=== Begin Enclosure ===

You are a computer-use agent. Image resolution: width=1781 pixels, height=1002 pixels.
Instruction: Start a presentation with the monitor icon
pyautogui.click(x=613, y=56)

=== End Enclosure ===
=== Begin Enclosure ===

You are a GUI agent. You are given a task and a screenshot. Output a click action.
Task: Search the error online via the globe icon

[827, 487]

=== End Enclosure ===

Please return every line in the data that includes the string "agent".

OUTPUT BELOW:
You are a computer-use agent. Image resolution: width=1781 pixels, height=1002 pixels.
You are a GUI agent. You are given a task and a screenshot. Output a click action.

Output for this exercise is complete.